Vozquetinta
Para los gringos, el río se denomina Grande; para los mexicanos, Bravo. “Allende el Bravo”, decimos por acá, no “allende el Grande”. Dos nombres (en realidad, dos conceptos: grandeza versus bravura) para un mismo accidente geográfico. También, lo que nosotros conocemos como Baja California, ellos la designan Baja, a secas, sin californidad alguna. ¿Cuestión de semántica? Más bien de ideología, porque lo Grande, presumen, se halla dentro de sus mapas, y la Baja (o por extensión: todo lo bajo) se localiza, al menos hasta ahora, “south of the border / down Mexico’s way”.
De ideología geopolítica, desde luego. Si alguien quiere adueñarse tarde o temprano de algo, una de sus primeras acciones eficaces ha de ser nombrarlo de otro modo e imponer como natural, lógico, y sobre todo justo, el nuevo término. (Por eso nuestra mexicanísima flor de nochebuena recibe en otros rumbos del planeta el horrible nombrecito de poinsettia, honor inmerecido para quien, literalmente, se robó unas semillas de dicha planta y las sembró en su finca estadunidense: Joel Roberts Poinsett, aquel mercenario que fungió como primer embajador yanqui en el México recién independizado, cuya misión secreta era convencernos de venderle territorios a su nación o atenerse a las consecuencias que, como bien sabemos, aflorarían pocos años después.)

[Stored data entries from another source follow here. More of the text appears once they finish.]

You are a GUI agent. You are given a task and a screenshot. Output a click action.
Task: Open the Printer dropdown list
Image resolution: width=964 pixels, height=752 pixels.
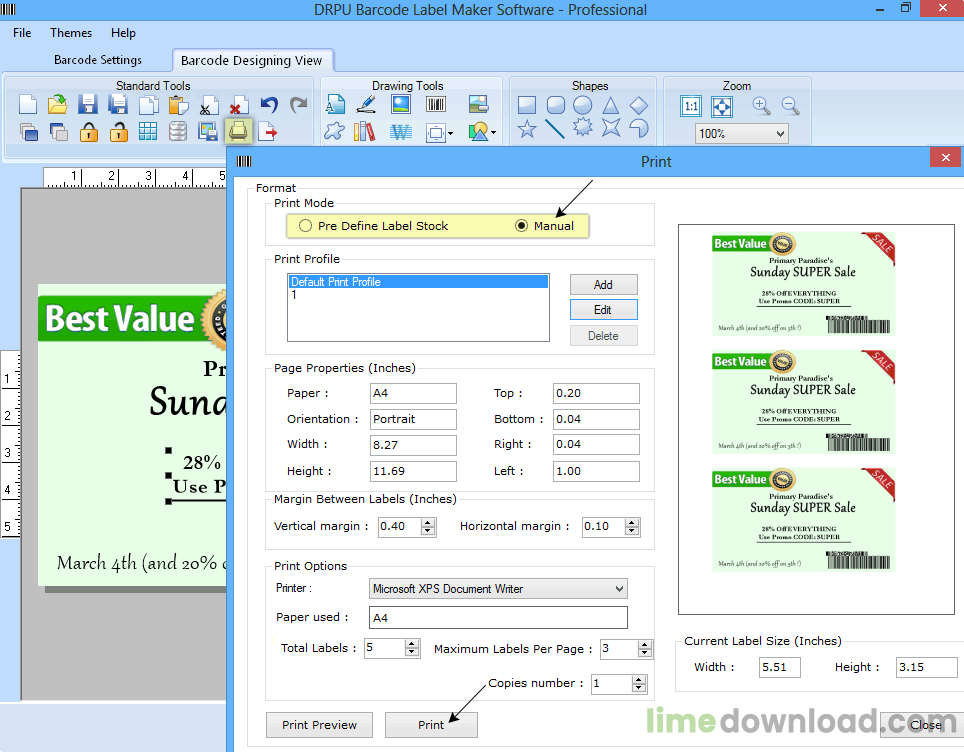[x=498, y=588]
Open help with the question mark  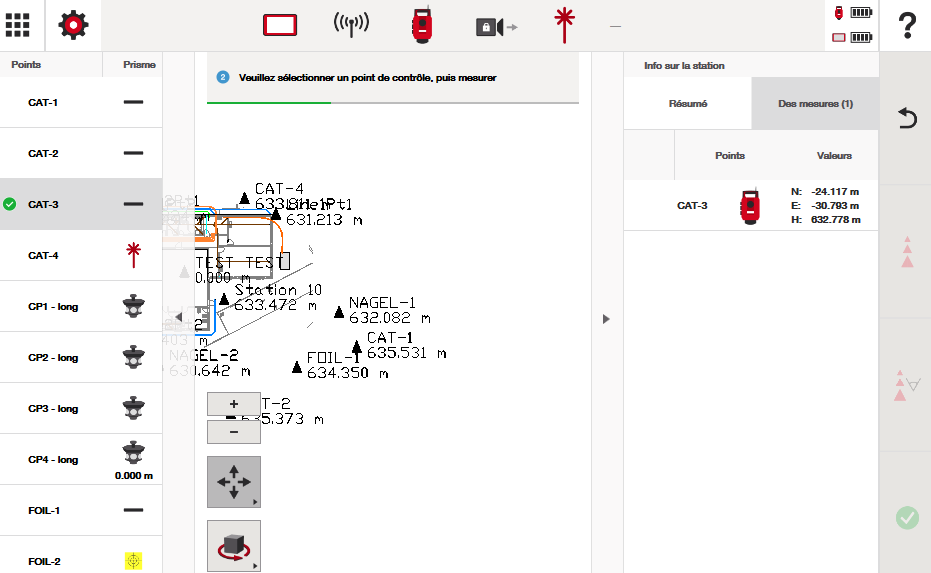(x=906, y=25)
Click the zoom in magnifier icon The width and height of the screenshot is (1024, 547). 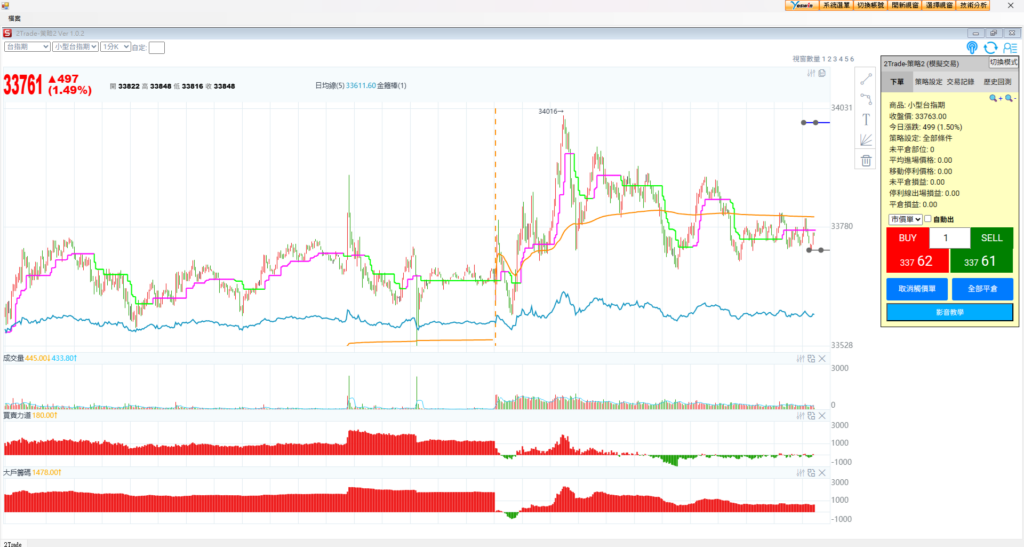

Al próximo presidente de Estados Unidos no le bastó ahora con reiterar lo de anexarse Groenlandia y de paso Canadá, además de quitarle a Panamá el dominio territorial del canal interoceánico, sino que nos amenazó con rebautizar el estratégico pedazo de mar Atlántico que ambos países compartimos, so pretexto, según él, de que “hacemos la mayor parte del trabajo y es nuestro” … ¿De ustedes, kimosabi? ¿Y de qué trabajo hablas para victimizarte calificándolo de mayoría tuya? Moraleja: cámbiale el nombre, aprópiatelo después.
¿Bravuconada de cantina, típica de un picapleitos, como ilusamente creen algunos? Ojalá, pero lo dudo. En todo caso, se parece a la excusa esgrimida por el presidente James K. Polk a mediados del siglo XIX para invadirnos y adueñarse del septentrión mexicano, aquella de que nosotros fuimos los invasores porque seguíamos ocupando “su” espacio geográfico entre los ríos Bravo y Nueces, cuando este último (no el mentado río Grande) era la verdadera frontera convenida entonces entre México y Texas. Lecciones que nos deja la lectura de Nuestra Madre Historia, digo yo.
Deseo, como tengo instruida a mi familia, que mis cenizas las bañe una cálida playa del Golfo de México, no una del Gringolfo de América. Si así nos obligan a renombrarlo de aquí en adelante, soy capaz, después de muerto, de alborotar sus aguas hasta hacerles nacer un huracán categoría 5 que azote sin piedad el búnker floridano donde gusta de encerrarse Donald Trump. Nada más ahí. Y que sea precisamente cuando el señor esté adentro.